What is being asked> The lines to copy are those in the records below that hold the word "reply".

Stored data entries
==*==

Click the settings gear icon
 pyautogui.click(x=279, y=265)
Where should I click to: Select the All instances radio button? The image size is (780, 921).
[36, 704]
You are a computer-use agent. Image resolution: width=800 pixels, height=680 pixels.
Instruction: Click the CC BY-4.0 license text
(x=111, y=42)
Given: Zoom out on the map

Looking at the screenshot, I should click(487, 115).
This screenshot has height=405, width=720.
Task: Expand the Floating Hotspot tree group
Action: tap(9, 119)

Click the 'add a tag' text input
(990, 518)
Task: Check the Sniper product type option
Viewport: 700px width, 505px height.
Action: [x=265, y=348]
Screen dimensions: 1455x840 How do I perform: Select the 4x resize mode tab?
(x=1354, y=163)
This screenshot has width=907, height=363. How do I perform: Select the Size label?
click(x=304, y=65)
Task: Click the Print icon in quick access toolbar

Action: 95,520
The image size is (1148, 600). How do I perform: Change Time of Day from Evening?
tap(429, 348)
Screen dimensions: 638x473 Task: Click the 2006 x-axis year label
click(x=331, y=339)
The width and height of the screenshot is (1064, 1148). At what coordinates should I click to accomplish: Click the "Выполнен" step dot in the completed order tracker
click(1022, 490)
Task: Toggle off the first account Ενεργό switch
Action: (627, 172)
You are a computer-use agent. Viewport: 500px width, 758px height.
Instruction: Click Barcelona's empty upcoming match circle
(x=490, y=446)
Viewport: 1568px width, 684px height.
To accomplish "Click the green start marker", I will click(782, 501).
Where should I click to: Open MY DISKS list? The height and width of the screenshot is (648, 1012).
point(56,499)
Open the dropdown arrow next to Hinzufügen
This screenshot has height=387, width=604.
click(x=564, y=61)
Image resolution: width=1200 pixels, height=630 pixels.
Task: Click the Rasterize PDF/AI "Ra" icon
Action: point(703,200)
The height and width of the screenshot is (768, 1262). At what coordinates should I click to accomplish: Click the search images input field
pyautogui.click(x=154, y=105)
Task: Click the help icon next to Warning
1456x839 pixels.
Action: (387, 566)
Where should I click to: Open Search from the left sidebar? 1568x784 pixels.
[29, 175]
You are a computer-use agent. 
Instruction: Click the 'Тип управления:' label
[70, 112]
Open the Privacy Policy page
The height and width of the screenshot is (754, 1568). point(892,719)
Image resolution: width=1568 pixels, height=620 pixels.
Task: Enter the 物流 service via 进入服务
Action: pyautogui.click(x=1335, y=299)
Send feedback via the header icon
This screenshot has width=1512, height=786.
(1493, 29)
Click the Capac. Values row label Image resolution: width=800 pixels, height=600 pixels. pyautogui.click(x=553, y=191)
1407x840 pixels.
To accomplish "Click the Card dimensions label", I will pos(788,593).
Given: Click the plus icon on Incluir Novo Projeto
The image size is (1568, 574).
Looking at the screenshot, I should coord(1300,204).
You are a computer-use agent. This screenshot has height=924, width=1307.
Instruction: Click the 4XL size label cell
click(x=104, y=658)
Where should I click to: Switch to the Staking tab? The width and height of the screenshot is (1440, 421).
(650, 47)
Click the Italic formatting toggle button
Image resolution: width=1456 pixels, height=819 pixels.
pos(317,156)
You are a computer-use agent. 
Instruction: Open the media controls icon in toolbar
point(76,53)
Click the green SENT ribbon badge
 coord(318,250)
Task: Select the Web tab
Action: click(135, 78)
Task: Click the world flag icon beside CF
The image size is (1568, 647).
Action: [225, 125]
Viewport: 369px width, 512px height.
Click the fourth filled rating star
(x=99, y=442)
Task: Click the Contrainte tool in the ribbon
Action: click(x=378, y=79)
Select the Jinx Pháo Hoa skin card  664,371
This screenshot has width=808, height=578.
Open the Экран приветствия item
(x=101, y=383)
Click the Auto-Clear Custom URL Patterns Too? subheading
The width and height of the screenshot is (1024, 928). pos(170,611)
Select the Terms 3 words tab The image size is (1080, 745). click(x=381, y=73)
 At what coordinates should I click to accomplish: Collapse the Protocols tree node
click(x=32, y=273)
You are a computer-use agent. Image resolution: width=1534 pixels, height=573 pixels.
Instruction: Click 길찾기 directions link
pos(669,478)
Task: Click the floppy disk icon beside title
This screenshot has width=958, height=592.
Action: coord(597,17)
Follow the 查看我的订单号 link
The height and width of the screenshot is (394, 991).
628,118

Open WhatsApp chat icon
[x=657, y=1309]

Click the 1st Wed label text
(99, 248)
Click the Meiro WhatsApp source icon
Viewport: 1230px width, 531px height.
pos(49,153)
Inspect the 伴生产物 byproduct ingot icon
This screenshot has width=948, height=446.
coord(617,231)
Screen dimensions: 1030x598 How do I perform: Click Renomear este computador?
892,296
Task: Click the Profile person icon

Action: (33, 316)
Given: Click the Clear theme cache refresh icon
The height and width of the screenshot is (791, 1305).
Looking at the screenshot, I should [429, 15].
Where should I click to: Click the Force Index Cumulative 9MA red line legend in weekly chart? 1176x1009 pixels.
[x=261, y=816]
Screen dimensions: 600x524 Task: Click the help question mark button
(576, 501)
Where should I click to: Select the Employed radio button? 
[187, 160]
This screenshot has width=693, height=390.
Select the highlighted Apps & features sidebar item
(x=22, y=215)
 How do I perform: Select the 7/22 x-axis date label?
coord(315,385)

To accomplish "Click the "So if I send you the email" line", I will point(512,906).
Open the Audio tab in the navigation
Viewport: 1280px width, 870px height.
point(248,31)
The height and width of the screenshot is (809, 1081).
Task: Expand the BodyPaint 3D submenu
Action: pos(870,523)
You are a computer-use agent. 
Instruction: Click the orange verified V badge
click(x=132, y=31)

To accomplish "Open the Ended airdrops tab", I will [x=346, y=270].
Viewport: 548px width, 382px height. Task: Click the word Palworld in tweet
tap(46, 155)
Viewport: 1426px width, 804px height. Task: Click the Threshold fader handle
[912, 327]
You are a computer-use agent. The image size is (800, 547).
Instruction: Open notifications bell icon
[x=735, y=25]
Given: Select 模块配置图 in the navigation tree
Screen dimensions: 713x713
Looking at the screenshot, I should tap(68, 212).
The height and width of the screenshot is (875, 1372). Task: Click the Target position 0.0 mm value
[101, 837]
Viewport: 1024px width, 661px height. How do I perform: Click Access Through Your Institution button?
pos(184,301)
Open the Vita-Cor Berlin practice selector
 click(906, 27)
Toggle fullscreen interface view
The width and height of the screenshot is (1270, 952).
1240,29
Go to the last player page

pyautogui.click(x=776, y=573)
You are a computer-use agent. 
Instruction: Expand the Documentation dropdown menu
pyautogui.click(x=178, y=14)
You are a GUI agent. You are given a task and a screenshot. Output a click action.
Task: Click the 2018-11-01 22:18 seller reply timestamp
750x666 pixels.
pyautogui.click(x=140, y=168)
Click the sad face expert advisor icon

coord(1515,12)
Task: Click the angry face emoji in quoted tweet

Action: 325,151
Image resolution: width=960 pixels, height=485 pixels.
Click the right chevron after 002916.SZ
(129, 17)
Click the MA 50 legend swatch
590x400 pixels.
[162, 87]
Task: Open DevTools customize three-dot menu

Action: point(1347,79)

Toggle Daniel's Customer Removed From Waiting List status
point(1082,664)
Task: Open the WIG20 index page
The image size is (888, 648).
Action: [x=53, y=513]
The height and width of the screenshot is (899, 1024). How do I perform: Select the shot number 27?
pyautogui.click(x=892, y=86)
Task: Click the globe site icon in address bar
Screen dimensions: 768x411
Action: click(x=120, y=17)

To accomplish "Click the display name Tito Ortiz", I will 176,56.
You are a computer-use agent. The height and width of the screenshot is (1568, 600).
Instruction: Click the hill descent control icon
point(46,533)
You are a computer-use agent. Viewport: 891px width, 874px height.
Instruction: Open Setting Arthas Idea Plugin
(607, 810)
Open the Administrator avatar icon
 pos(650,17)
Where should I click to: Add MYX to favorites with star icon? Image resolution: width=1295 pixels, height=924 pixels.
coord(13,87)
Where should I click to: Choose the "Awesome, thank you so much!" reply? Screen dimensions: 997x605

==*==

The completed task>
Task: Click the 2018-11-01 22:18 seller reply timestamp
Where should I click to: Choose the "Awesome, thank you so much!" reply? Screen dimensions: 997x605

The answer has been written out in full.